§ **SET TASK 1**
Copy the weather forecast discussion word for word, from "We see an area" up to and including "this update.".
§ **SET TASK 2**
Write a continuation of the weather forecast discussion, starting right after its final sentence.

§ **TEXT PASSAGE**
National Weather Service Jackson KY
1029 PM EST Fri Feb 21 2020

Issued at 1029 PM EST FRI FEB 21 2020

The grids are in good shape this evening and only had to make
some minor tweaks to blend in the latest obs and trends.

UPDATE Issued at 805 PM EST FRI FEB 21 2020

We see an area of surface high pressure cresting across the Lower
Ohio Valley and Tennessee Valley this evening. This will lead to
a cold night after such a dry day across eastern Kentucky. Still
prefer the COOPMOS for the deeper valley temperatures tonight and
perhaps a touch cooler in the Lake Cumberland region based on the
placement of the surface high. Overall thought the grids have this
handled well at this time and only made some minor tweaks for
this update.


.SHORT TERM...(This evening through Saturday night)
Issued at 340 PM EST FRI FEB 21 2020

19z sfc analysis shows a large and strong area of high pressure
dominating the weather through Kentucky today. This has kept the
skies crystal clear along with the winds light. Thanks to plenty
of sunshine temperatures responded nicely into the mid to upper
30s most places. Very dry air also provided little hindrance to
the temperature climb with dewpoints down in the single digits to
around 10 above most places through mid afternoon. As a result,
relative humidities have fallen into the 20-30 percent range for
much of the area.

The models are in good agreement aloft through the short term
portion of the forecast. They all depict heights briefly
rebounding tonight in a wake of a trough dropping through the
southeast and moving away from Kentucky. This results in northwest
mid level flow across the area through Saturday night. While a
few shortwaves will pass overhead into Sunday morning - the lower
levels will be far too dry for anything more than some high clouds
to be activated by these waves. Given the small model spread and
limited wx effects through Sunday morning have favored the
blended models from the NBM - though significant attention was
paid to the lowest guidance for temps tonight and dewpoints each

Sensible weather will be quite quiet and calm through the period.

§ **DATA**

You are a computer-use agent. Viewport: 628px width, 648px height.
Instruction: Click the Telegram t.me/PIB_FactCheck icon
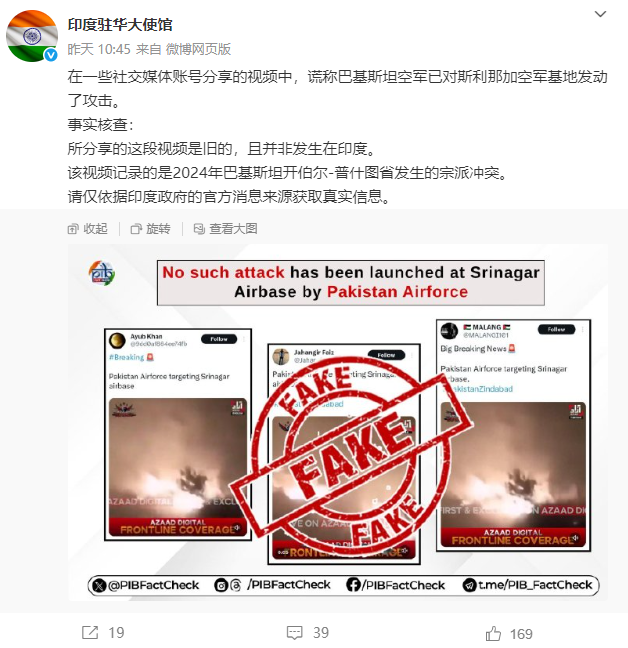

§ **RIGHT ANSWER 1**
We see an area of surface high pressure cresting across the Lower
Ohio Valley and Tennessee Valley this evening. This will lead to
a cold night after such a dry day across eastern Kentucky. Still
prefer the COOPMOS for the deeper valley temperatures tonight and
perhaps a touch cooler in the Lake Cumberland region based on the
placement of the surface high. Overall thought the grids have this
handled well at this time and only made some minor tweaks for
this update.

§ **RIGHT ANSWER 2**
Good radiational cooling conditions in this dry air, light winds,
and clear skies will mean a large ridge to valley split both
nights. Fairly deep mixing into even drier air off the sfc will
mean dewpoints and RH values likely below the lowest of the model
guidance - similar to valley lows tonight and Saturday night with
the COOPMOS most favored. Only late in the period did any clouds
to start to arrive. Overall look for cold nights and pleasant low
RH days (and light winds) through the weekend.

Adjusted the NBM numbers most significantly for lows tonight and
Saturday night - opening up a large ridge to valley temperature
difference. Also, lowered the late morning and afternoon
dewpoints due to drier air mixing down from off the sfc.

.LONG TERM...(Sunday through Friday)
Issued at 231 PM EST FRI FEB 21 2020

The extended portion of the forecast begins on Sunday with an active
and progressive upper level pattern in place. The period begins on
Sunday with an a passing mid level ridge, retreating to the east, as
is the case with surface high pressure as it crosses the Appalachian
Range. Dry remaining in place will delay the onset of rainfall from
the next system. The NBM has not picked up on this as the Euro and
somewhat the GFS have. Thus will adjust a later arrival of precip to
more after 00Z Sunday night. Thus will expect stratiform precip
passing through the region late Sunday night into Monday. The
pattern does not support a large moisture surge into the OH Valley
from the Gulf of Mexico like the previous systems in the past few
weeks. This approaching system will weaken as it crosses the Mid MS
Valley and into the OH Valley Sunday night through Tuesday morning
giving a 36 hour rainfall total of 0.50 to 0.75 inches. At this
point, this is a very low impact rainfall amount. This is the case,
especially after a 3 to 4 day dry period from Thursday through
Sunday. Model soundings suggest low instability through the event
with the exception of more showery precipitation with and behind the
front as it passes Monday night into Tuesday morning. At this time,
moisture is expected to dry out and exit in the lower atmosphere
before the colder air moves in. This system lacks significant
baroclinicity anyway.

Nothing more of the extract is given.